| Required work |
Give back each line of the data exactly as it reads, minus the pictures.

| Given data |
>>>>>

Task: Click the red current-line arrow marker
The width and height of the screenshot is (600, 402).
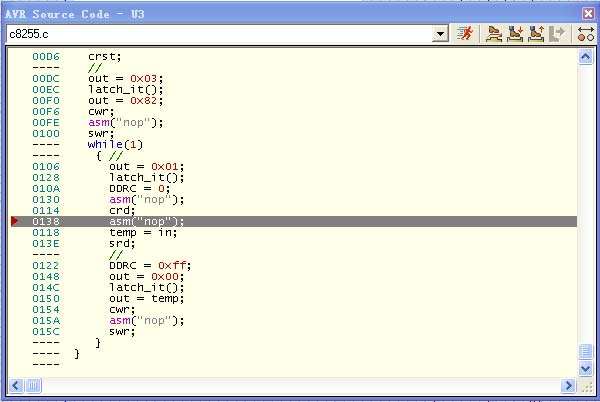Action: (x=15, y=221)
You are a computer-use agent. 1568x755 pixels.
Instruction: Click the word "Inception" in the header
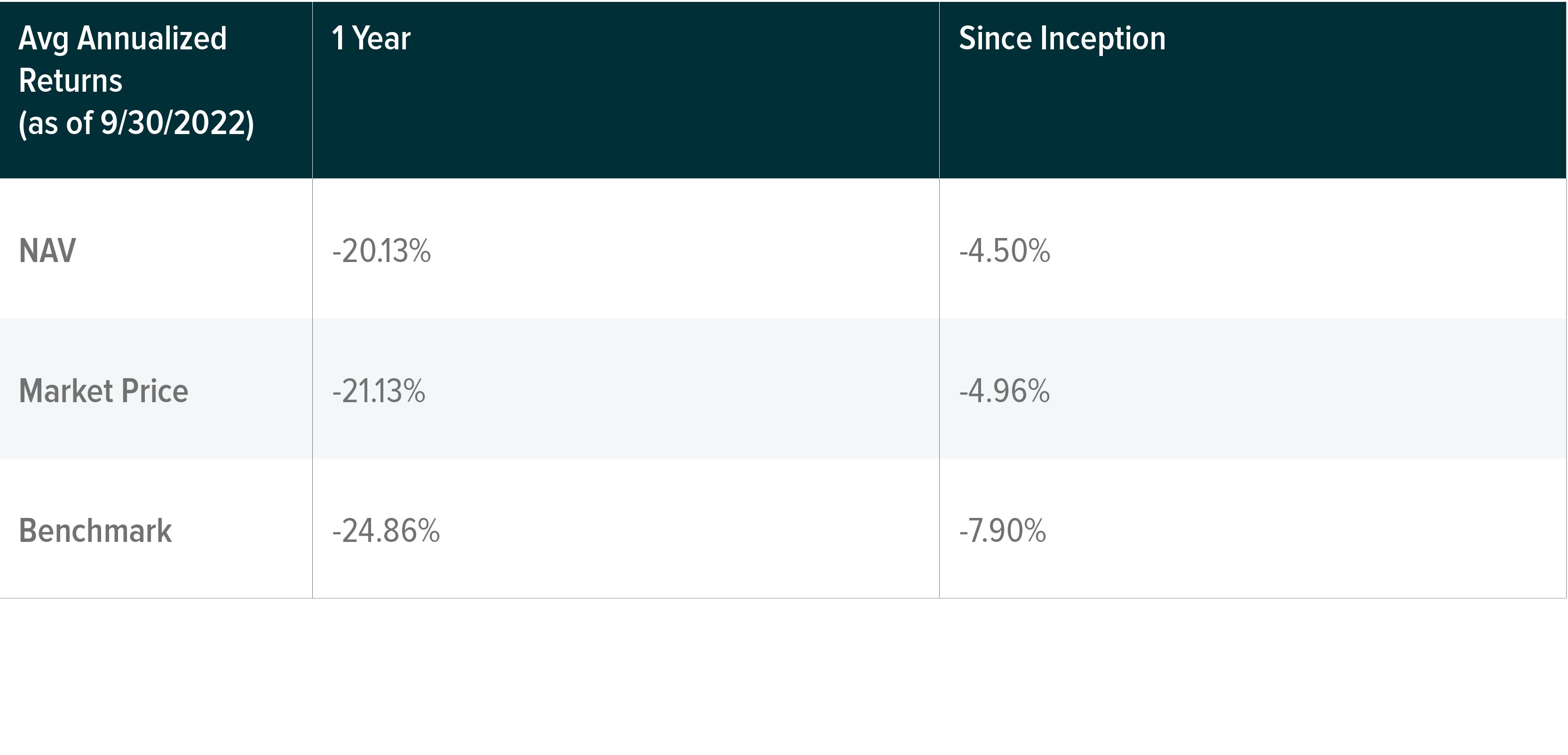click(x=1102, y=39)
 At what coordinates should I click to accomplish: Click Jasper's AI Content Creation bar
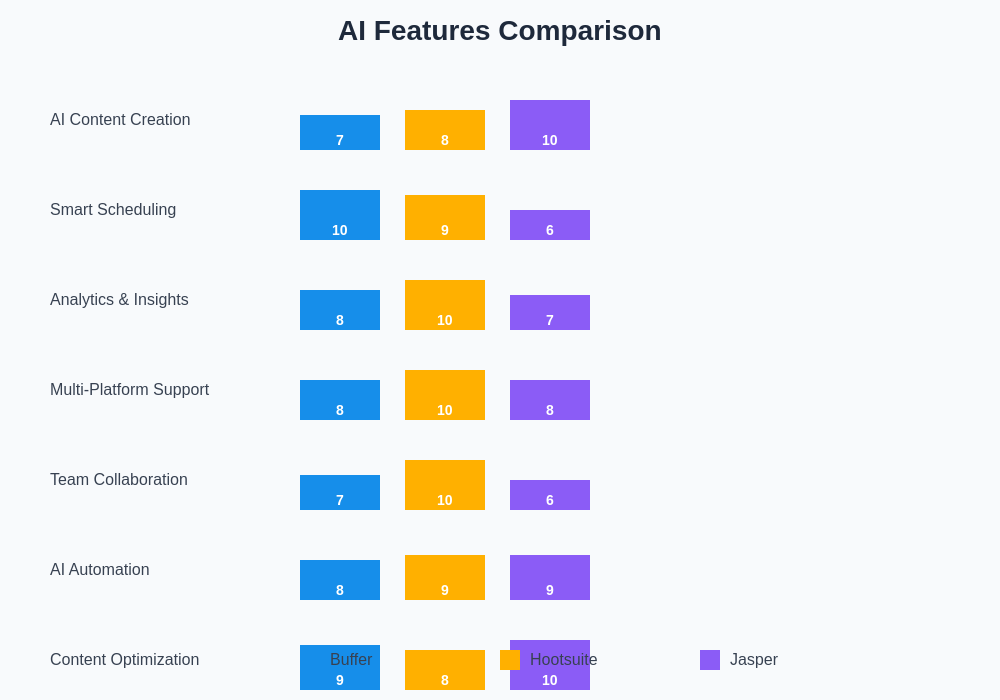(550, 125)
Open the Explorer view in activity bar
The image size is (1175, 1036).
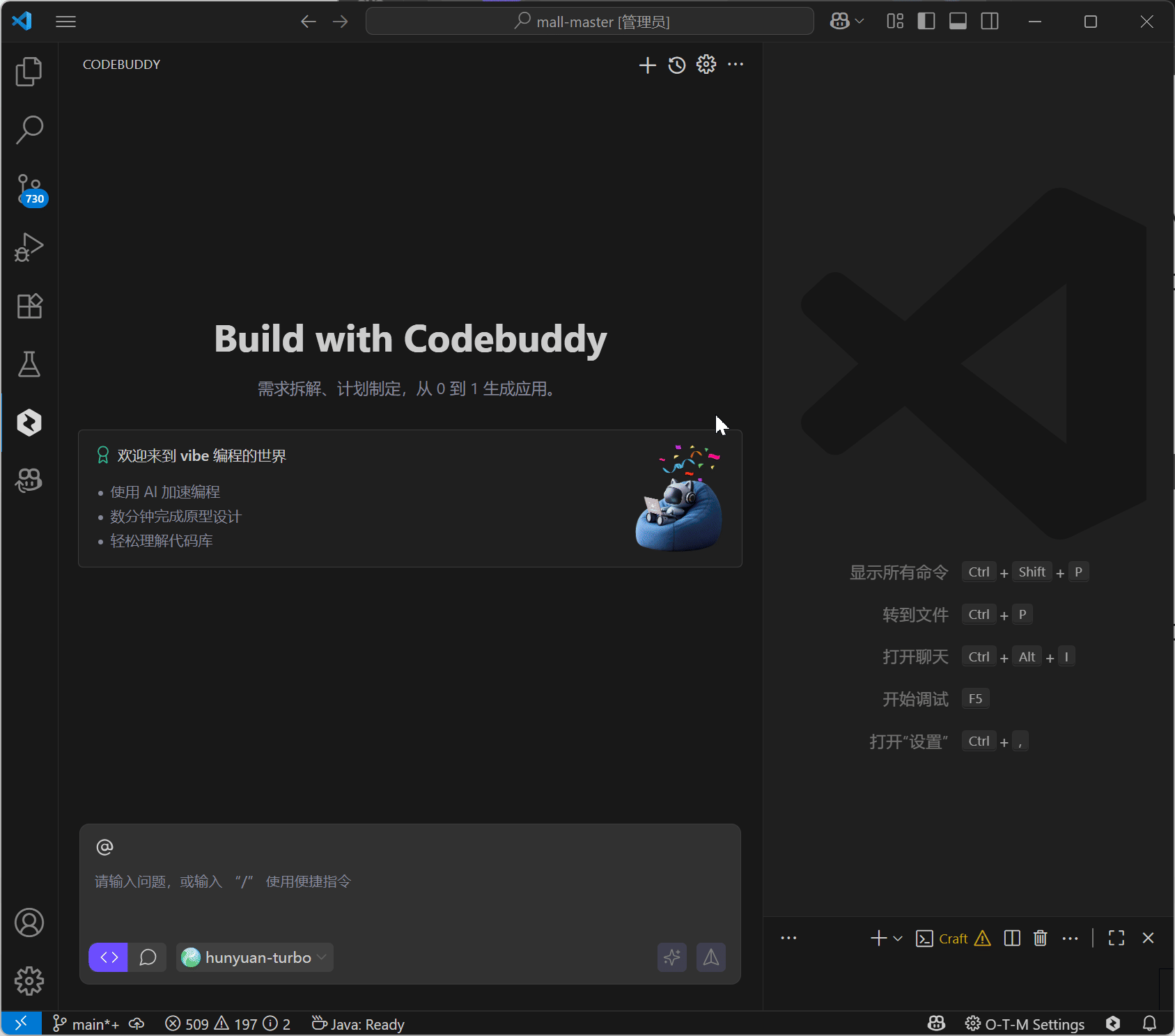coord(29,72)
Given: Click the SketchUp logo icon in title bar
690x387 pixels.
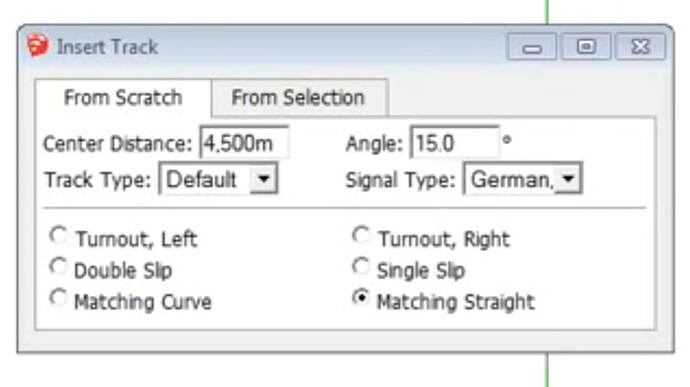Looking at the screenshot, I should pos(37,46).
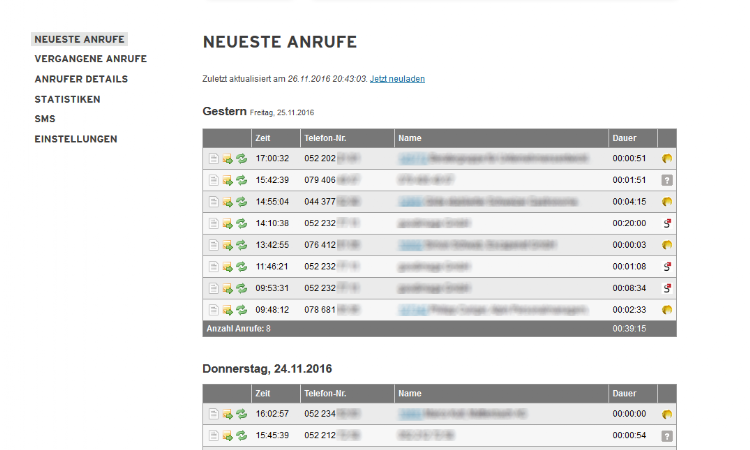The height and width of the screenshot is (450, 750).
Task: Click the Dauer column header in Gestern table
Action: 624,138
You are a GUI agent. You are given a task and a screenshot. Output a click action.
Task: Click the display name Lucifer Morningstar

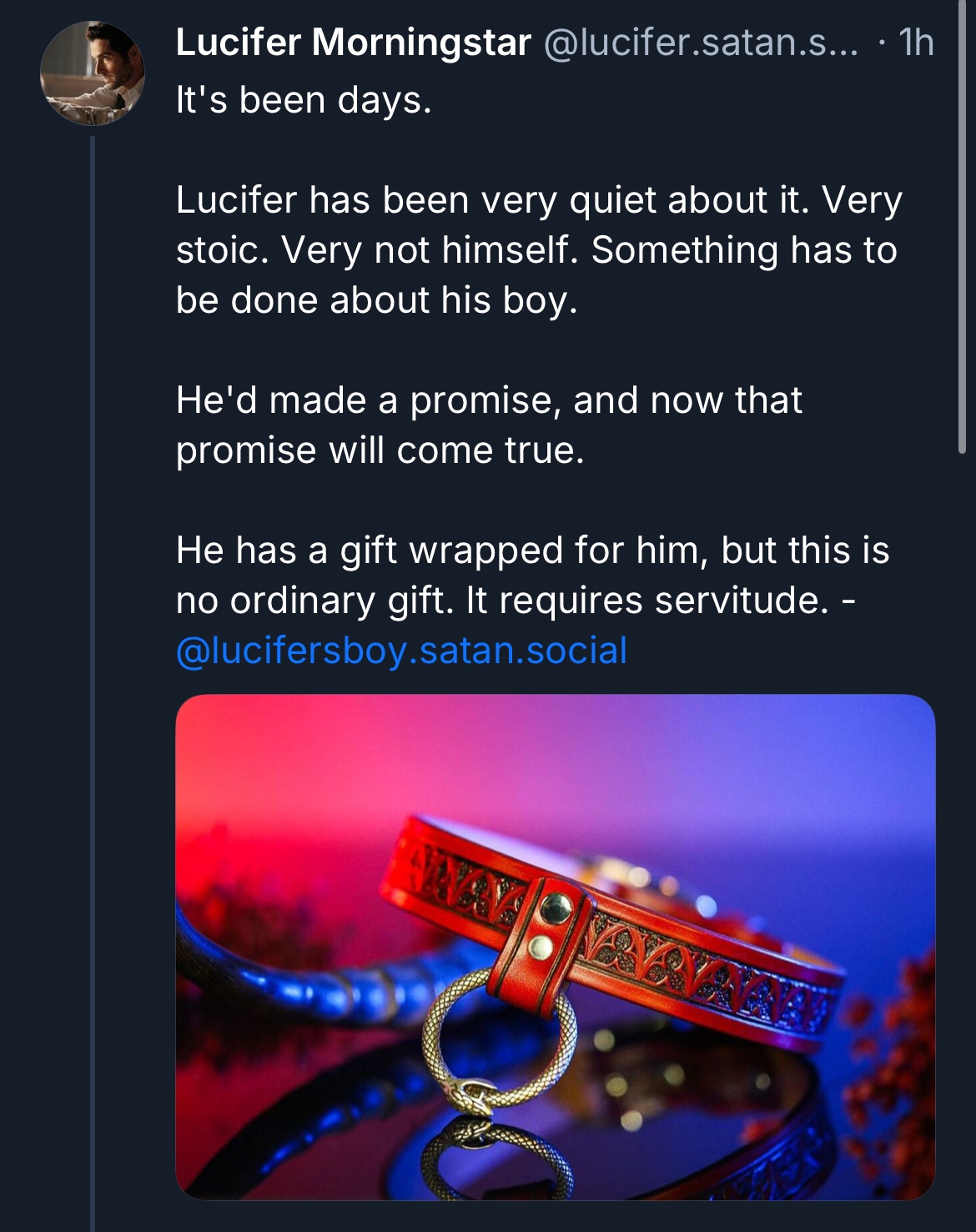[x=353, y=43]
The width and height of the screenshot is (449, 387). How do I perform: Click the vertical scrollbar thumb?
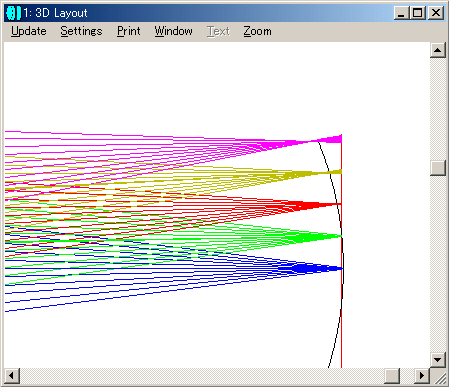pyautogui.click(x=438, y=168)
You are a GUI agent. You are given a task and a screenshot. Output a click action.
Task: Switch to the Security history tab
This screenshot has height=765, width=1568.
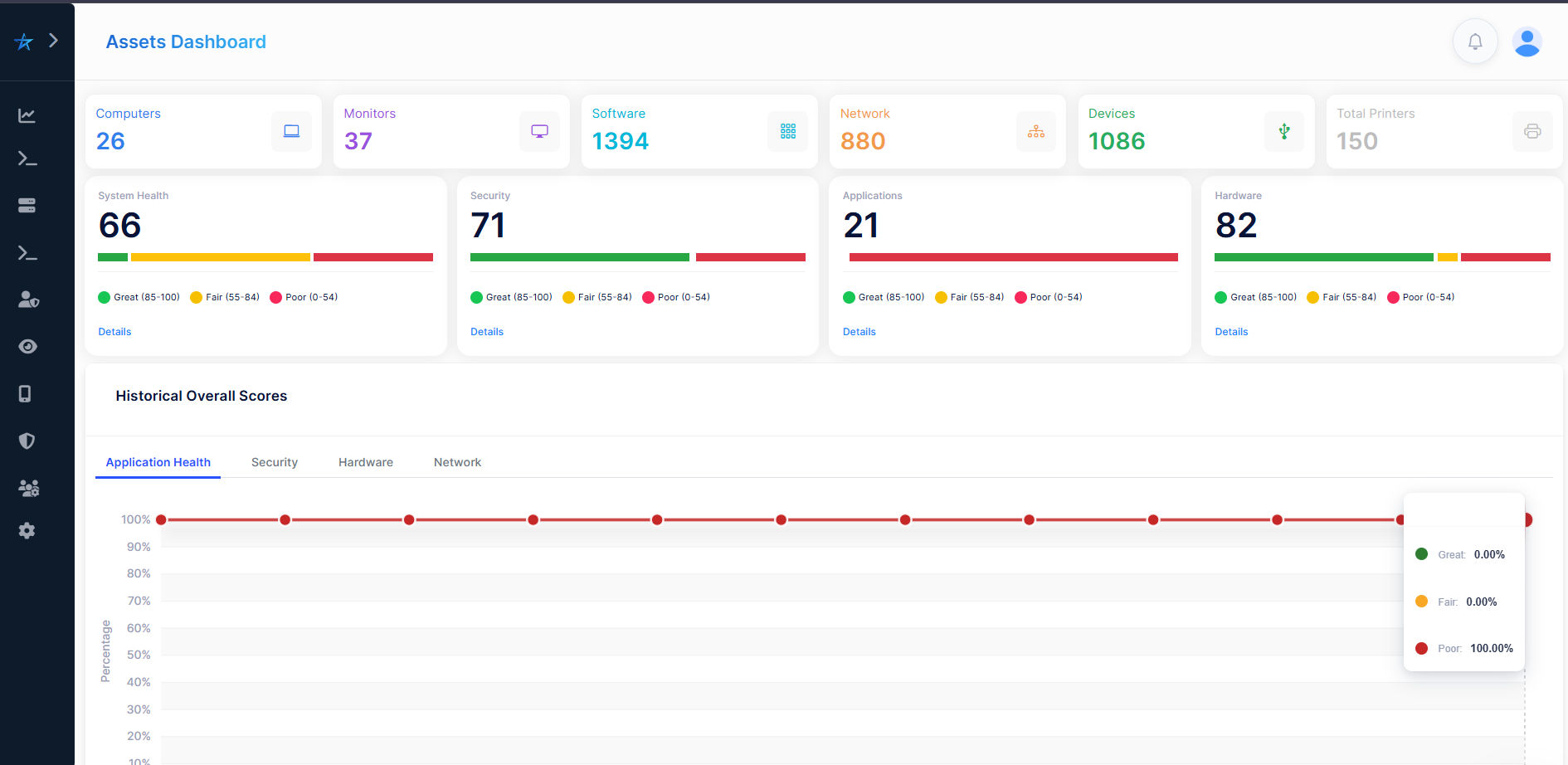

<<<<<

| Answer box |
Task: Click the red current-line arrow marker
The width and height of the screenshot is (600, 402).
Action: (x=15, y=221)
You are a computer-use agent. 1568x755 pixels.
Instruction: Click the word "Inception" in the header
click(x=1102, y=39)
 At what coordinates should I click to accomplish: Click Jasper's AI Content Creation bar
(550, 125)
Open the Explorer view in activity bar
The image size is (1175, 1036).
coord(29,72)
Given: Click the SketchUp logo icon in title bar
690x387 pixels.
Looking at the screenshot, I should pos(37,46).
The height and width of the screenshot is (450, 750).
Task: Click the Dauer column header in Gestern table
Action: 624,138
You are a GUI agent. You are given a task and a screenshot. Output a click action.
Task: Click the display name Lucifer Morningstar

[x=353, y=43]
The width and height of the screenshot is (449, 387). How do I perform: Click the vertical scrollbar thumb?
pyautogui.click(x=438, y=168)
You are a GUI agent. You are given a task and a screenshot. Output a click action.
Task: Switch to the Security history tab
This screenshot has height=765, width=1568.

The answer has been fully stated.